T-Test for performance comparison
I have a question about standard T-TEST operator (not the one from Statistics extension).
How exactly does it compare performance vectors and does the result depend on a certain main performance criterion, or does it compare all the available performance metrics at once (so, actually comparing vectors and not a single value)?
I am asking because I am not really able to get anything but 1.000 in a significance matrix for different algorithms and settings, given that they are evaluated on a same dataset. I've been trying different models like GLM, tree models, deep learning etc, and the result is always the same. Does that mean that there's actually no statistically significant difference out there?
Another concern, can I use T-test for comparing performance from different folds in cross-validation, or it doesn't make sense at all? I am doing 10-fold validation and store the performance of each fold for later analysis and comparison. And here's what I get:
Significance matrix (shows accuracy values by default)
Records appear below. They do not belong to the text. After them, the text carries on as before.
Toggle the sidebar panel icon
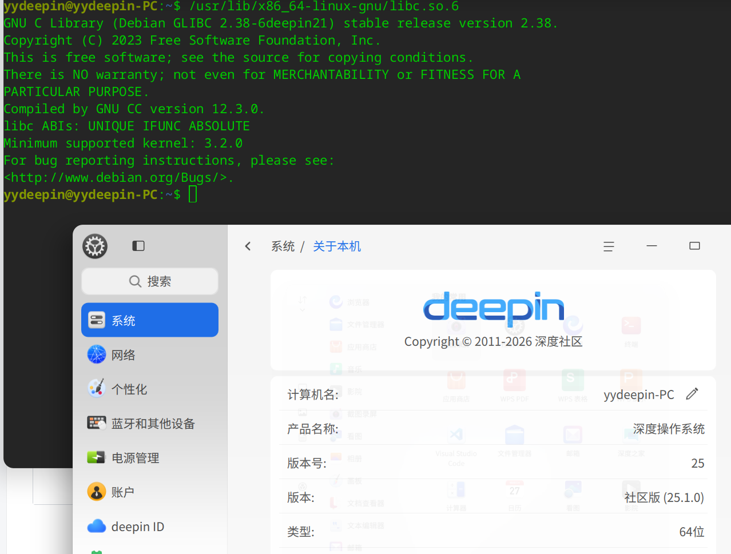This screenshot has height=554, width=731. (x=138, y=246)
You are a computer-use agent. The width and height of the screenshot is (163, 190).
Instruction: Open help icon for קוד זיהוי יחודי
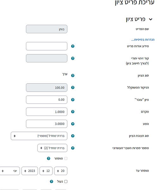coord(73,58)
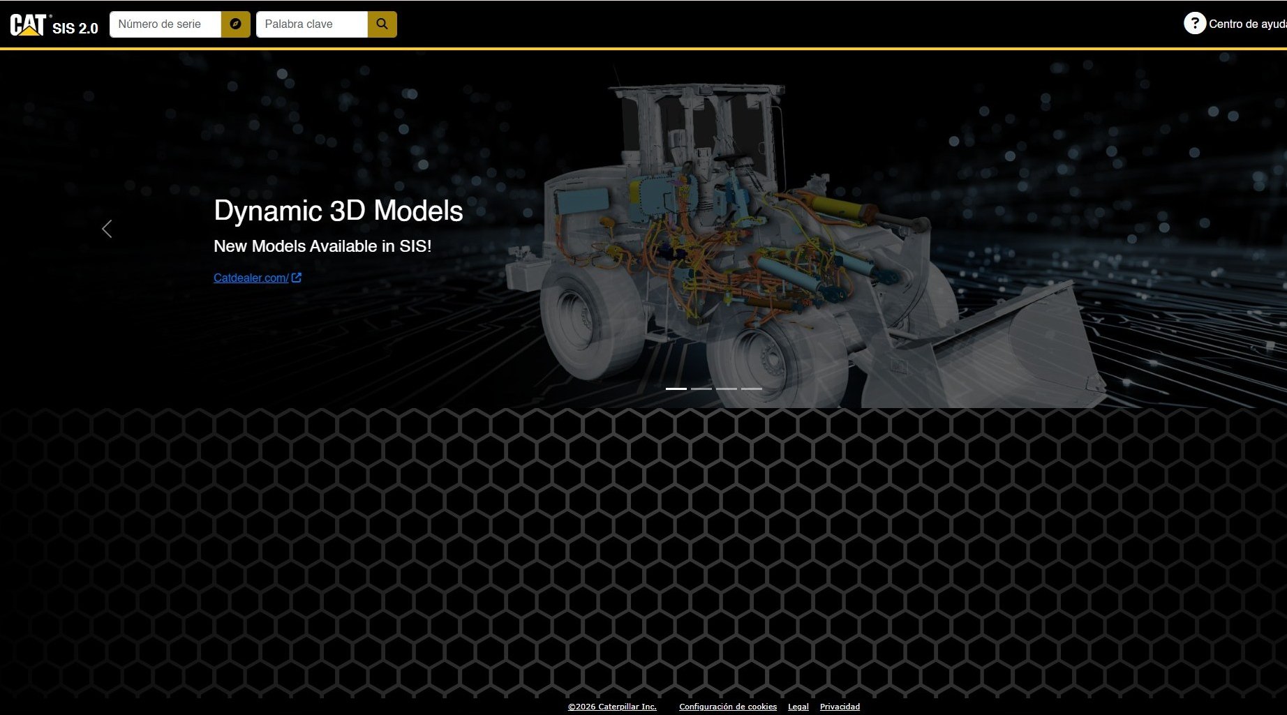The image size is (1287, 715).
Task: Jump to the second carousel slide indicator
Action: point(701,389)
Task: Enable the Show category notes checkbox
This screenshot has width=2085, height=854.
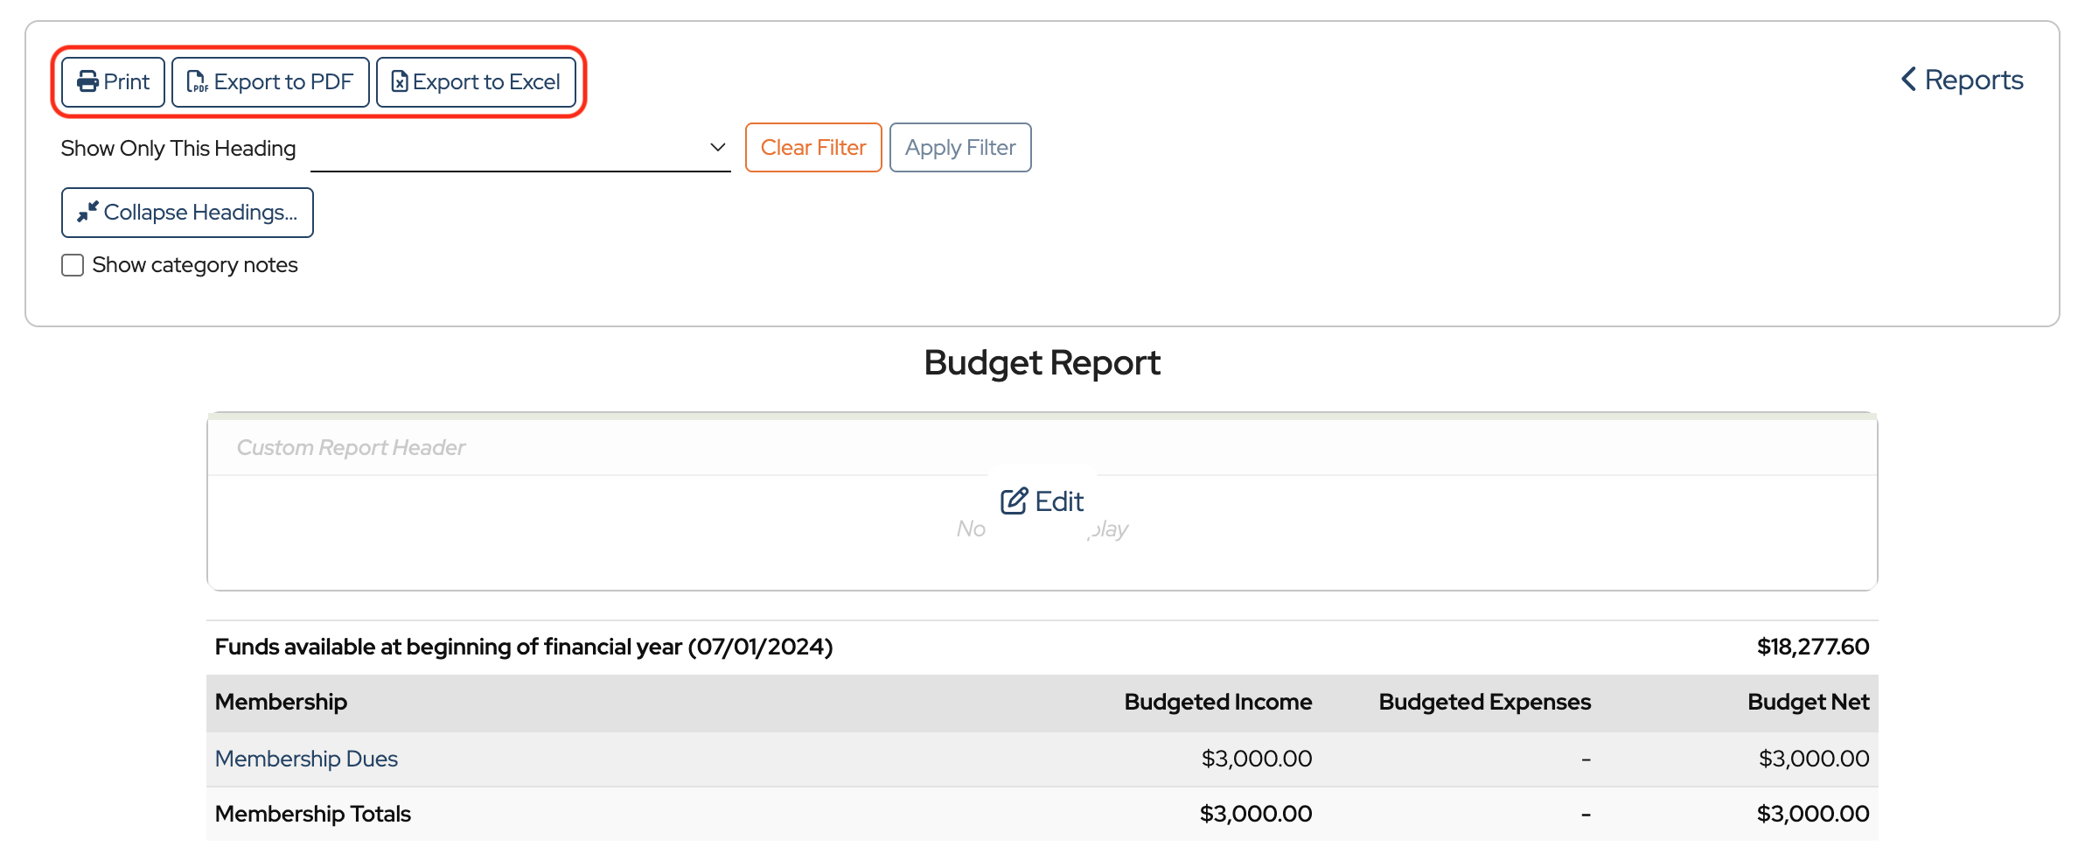Action: [73, 265]
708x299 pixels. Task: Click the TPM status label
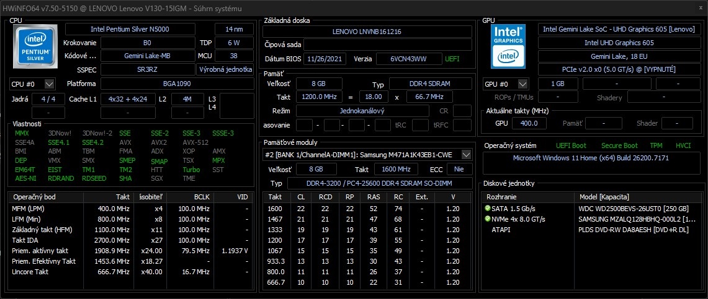point(656,145)
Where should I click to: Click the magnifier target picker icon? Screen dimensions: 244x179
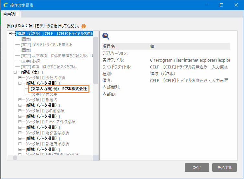[x=106, y=36]
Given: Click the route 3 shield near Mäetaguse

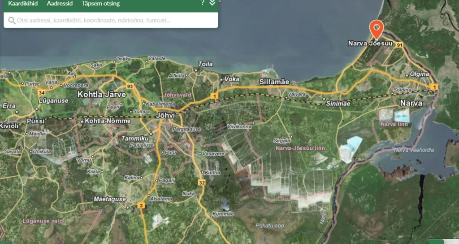Looking at the screenshot, I should pyautogui.click(x=141, y=205).
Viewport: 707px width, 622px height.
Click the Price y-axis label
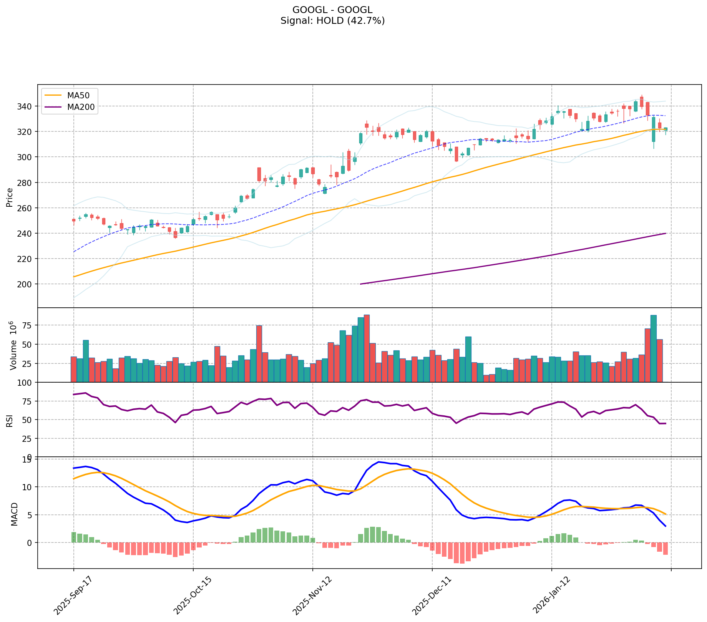[x=10, y=197]
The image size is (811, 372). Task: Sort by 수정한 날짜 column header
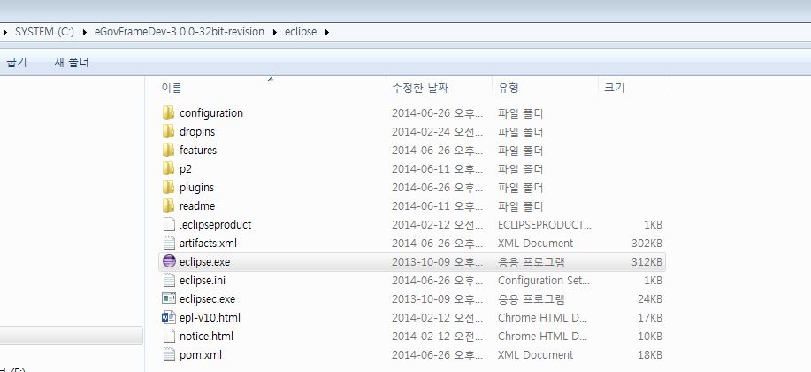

Performance metrics for each fold performance
Same metrics on graph
I can change settings of a learner and get much worse F-score with higher variance, still the significance matrix would be the same for that case also:
It's hard to tell visually whether those are actually close enough of there's some difference (for example, F-score deviates within visible interval). But all '1.000's confuse me a bit... so where the significant difference should actually start from? Or maybe I am doing something fundamentally wrong here?